» TEXTO
Ojalá estas insulsas prácticas de lectura que se disfrazan de perspicacia se limitaran a los primeros satíricos estadounidenses, pero por supuesto no es así. Cuánto tardaron los críticos en darse cuenta de que las protagonistas de Girls, de Lena Dunham, debían ser desagradables? Y, sin embargo, Internet se inundó de artículos de opinión que observaban con ironía que los cuatro personajes eran insufribles como si esto fuera una revelación, como si hubieran adivinado de alguna manera un secreto que Dunham había intentado ocultar o del que era totalmente inconsciente.

Así es como seguimos tratando a la mayoría de las autoras. «He observado que a los escritores varones se les suele preguntar lo que piensan, y a las mujeres lo que sienten», dijo Eleanor Catton tras ganar el premio Man Booker por su novela Las luminarias. «Según mi experiencia, y la de muchas otras escritoras, todas las preguntas que les llegan de los entrevistadores tienden a ser sobre la suerte que tienen de estar donde están, sobre la suerte y la identidad y sobre cómo les llegó la idea.»

Ahí está de nuevo: la casualidad, el accidente y la construcción pasiva del arte femenino: no «¿Cómo creaste?» sino «¿Cómo te llegó?». Catton lo expresa bien: «Las entrevistas rara vez se ocupan de la mujer como una pensadora seria, una filósofa, como una persona con preocupaciones que la van a sostener durante toda su vida»

Los rostros y las historias pertenecen a diferentes dominios de la experiencia, pero tienen una cosa en común: estamos entrenados desde una edad temprana para consumirlos de manera diferente dependiendo del género de su origen. Inspeccionar el rostro de una mujer en busca de defectos es a menudo -y bastante inconscientemente, en su mayor parte- un ejercicio de dominación. Halaga la opinión del observador sobre su propia perspicacia. Sale convencido de que, a pesar del maquillaje y la iluminación, ha visto su intento de engaño y no le ha afectado. Esta mirada burlona se ha producido durante siglos, desde el poema de 1732 de Jonathan Swift El tocador de la dama hasta la actualidad, en la que vemos con perplejidad cómo lloran las amas de casa reales con bótox.

» MATERIAL GUARDADO
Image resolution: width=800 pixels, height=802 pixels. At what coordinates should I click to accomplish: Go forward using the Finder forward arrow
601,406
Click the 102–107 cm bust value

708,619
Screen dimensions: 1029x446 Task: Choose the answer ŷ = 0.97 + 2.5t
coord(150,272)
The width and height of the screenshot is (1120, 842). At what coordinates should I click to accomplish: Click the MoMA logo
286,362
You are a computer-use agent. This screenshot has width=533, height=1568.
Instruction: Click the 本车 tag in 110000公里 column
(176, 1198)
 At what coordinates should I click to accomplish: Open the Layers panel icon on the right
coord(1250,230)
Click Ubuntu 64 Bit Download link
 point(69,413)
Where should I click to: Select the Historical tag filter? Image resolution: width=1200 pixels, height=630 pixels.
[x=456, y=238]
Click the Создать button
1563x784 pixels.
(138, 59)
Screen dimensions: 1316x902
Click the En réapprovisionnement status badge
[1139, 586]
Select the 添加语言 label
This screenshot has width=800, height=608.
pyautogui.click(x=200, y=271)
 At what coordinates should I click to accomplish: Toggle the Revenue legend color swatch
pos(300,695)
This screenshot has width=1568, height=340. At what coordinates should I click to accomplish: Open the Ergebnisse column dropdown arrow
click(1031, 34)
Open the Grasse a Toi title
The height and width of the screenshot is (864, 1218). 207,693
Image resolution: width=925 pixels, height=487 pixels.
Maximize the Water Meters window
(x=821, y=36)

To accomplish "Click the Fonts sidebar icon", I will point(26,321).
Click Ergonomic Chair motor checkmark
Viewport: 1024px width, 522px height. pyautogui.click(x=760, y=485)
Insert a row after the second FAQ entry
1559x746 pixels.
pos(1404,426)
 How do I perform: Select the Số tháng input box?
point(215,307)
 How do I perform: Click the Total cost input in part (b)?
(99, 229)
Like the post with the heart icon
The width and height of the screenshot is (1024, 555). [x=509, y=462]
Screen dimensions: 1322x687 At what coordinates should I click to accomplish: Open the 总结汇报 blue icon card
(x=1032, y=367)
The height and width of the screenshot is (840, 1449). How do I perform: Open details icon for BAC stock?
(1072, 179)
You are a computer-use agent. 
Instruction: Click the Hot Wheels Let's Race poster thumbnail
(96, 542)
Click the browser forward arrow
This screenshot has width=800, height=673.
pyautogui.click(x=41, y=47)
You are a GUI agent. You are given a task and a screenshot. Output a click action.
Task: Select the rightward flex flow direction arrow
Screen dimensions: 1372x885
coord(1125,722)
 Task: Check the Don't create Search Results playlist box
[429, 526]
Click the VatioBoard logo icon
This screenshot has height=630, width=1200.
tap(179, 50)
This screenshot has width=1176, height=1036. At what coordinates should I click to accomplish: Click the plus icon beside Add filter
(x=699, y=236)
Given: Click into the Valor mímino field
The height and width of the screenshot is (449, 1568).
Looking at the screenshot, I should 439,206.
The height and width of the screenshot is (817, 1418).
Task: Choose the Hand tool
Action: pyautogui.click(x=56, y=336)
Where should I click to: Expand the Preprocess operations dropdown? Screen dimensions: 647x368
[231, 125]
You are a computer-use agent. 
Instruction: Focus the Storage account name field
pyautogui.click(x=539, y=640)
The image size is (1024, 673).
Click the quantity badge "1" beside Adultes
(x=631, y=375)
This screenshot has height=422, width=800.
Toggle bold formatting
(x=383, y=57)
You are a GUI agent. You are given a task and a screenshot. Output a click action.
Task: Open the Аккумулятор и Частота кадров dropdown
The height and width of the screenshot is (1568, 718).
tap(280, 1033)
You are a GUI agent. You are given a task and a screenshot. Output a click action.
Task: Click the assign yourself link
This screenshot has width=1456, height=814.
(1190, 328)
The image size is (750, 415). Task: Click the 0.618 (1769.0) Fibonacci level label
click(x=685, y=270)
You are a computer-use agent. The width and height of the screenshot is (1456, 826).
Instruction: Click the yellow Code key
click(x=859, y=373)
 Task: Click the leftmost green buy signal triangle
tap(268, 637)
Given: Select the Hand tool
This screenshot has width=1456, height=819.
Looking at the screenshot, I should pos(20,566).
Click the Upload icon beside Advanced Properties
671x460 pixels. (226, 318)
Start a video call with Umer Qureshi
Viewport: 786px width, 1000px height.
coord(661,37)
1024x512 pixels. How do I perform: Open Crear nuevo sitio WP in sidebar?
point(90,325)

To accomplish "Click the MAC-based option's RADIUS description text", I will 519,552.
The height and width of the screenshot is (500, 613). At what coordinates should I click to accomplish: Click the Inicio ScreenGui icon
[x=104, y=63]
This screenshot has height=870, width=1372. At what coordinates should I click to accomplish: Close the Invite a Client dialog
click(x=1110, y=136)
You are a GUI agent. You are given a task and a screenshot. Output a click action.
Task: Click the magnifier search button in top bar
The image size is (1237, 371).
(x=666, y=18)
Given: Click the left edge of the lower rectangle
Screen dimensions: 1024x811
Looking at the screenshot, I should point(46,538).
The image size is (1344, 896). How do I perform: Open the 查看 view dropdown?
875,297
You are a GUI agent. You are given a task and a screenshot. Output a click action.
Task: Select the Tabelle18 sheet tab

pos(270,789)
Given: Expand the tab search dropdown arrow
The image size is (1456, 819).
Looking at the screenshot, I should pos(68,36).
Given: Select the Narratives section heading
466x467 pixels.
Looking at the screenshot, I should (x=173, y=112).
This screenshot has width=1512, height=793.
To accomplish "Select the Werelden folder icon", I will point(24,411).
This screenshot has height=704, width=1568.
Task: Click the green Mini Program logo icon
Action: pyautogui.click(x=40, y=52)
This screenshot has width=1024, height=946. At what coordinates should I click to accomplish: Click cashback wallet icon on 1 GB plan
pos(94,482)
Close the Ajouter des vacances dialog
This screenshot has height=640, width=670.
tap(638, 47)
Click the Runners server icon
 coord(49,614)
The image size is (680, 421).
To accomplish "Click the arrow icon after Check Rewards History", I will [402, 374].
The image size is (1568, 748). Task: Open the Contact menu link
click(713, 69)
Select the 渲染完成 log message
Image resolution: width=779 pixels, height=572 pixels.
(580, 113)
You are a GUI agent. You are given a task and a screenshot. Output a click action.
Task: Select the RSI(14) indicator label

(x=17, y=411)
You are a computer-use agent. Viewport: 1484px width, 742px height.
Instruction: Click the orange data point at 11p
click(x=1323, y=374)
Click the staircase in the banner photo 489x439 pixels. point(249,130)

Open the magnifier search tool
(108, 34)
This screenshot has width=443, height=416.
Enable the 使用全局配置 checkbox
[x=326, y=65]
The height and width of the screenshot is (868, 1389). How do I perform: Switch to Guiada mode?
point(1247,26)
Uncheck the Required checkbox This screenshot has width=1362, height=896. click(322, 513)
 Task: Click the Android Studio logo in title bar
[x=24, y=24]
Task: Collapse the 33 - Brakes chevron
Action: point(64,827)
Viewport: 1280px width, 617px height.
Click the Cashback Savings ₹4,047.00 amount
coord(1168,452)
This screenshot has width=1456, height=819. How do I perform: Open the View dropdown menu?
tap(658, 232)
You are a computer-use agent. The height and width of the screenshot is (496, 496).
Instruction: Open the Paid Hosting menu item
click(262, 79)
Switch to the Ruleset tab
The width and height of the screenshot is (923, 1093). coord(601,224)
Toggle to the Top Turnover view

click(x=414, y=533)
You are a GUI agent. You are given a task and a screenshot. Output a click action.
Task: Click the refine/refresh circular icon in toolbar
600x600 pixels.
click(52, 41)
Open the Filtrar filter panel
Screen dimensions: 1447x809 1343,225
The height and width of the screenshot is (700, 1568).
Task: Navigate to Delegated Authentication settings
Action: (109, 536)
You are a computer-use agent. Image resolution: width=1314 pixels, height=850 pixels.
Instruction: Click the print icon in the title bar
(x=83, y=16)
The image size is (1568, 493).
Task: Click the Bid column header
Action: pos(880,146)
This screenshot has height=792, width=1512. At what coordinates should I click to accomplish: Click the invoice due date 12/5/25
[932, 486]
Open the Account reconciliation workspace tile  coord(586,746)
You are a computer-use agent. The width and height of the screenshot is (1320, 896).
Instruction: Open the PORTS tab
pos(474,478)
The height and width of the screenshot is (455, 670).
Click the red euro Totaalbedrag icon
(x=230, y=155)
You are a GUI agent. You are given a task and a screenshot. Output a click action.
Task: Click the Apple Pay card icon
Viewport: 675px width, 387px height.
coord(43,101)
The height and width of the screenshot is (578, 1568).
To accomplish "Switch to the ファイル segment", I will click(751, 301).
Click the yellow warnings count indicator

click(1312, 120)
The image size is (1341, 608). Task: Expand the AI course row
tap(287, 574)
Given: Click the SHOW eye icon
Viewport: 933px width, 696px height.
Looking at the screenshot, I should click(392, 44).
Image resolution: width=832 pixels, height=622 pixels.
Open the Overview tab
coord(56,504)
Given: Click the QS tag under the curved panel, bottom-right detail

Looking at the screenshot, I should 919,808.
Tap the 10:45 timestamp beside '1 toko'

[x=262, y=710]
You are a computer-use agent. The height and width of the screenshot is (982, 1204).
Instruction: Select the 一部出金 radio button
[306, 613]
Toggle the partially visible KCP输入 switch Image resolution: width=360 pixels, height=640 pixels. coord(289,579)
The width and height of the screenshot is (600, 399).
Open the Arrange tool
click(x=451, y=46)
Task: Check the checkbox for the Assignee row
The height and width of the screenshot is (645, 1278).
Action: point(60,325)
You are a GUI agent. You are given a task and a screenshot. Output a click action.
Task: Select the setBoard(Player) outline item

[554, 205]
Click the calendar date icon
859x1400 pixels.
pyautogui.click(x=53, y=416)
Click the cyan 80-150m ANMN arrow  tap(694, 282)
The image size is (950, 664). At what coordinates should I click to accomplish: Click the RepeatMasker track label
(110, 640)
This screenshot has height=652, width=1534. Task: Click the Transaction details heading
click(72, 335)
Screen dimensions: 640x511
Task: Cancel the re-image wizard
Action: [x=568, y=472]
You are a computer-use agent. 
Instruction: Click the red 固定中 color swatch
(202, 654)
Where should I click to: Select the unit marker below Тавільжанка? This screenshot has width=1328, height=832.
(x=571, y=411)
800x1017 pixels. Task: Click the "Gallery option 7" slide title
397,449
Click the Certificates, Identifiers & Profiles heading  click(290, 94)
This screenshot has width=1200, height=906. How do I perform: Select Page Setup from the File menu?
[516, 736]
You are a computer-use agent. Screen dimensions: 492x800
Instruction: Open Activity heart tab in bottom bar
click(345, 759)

» TAREA ESCRITA 1
Según el texto, ¿qué tienen en común los rostros y las historias? Responde en una a tres oraciones.
» TAREA ESCRITA 2
Enumera todas las obras (series, novelas o poemas) que se mencionan por su título en el texto.
» TAREA ESCRITA 3
Reproduce sin cambios el pasaje del texto que va desde "Ojalá estas insulsas" hasta "era totalmente inconsciente.".

» RESPUESTA ESPERADA 1
Aunque pertenecen a dominios distintos de la experiencia, a ambos se nos entrena desde una edad temprana para consumirlos de manera diferente según el género de su origen.

» RESPUESTA ESPERADA 2
- Girls
- Las luminarias
- El tocador de la dama

» RESPUESTA ESPERADA 3
Ojalá estas insulsas prácticas de lectura que se disfrazan de perspicacia se limitaran a los primeros satíricos estadounidenses, pero por supuesto no es así. Cuánto tardaron los críticos en darse cuenta de que las protagonistas de Girls, de Lena Dunham, debían ser desagradables? Y, sin embargo, Internet se inundó de artículos de opinión que observaban con ironía que los cuatro personajes eran insufribles como si esto fuera una revelación, como si hubieran adivinado de alguna manera un secreto que Dunham había intentado ocultar o del que era totalmente inconsciente.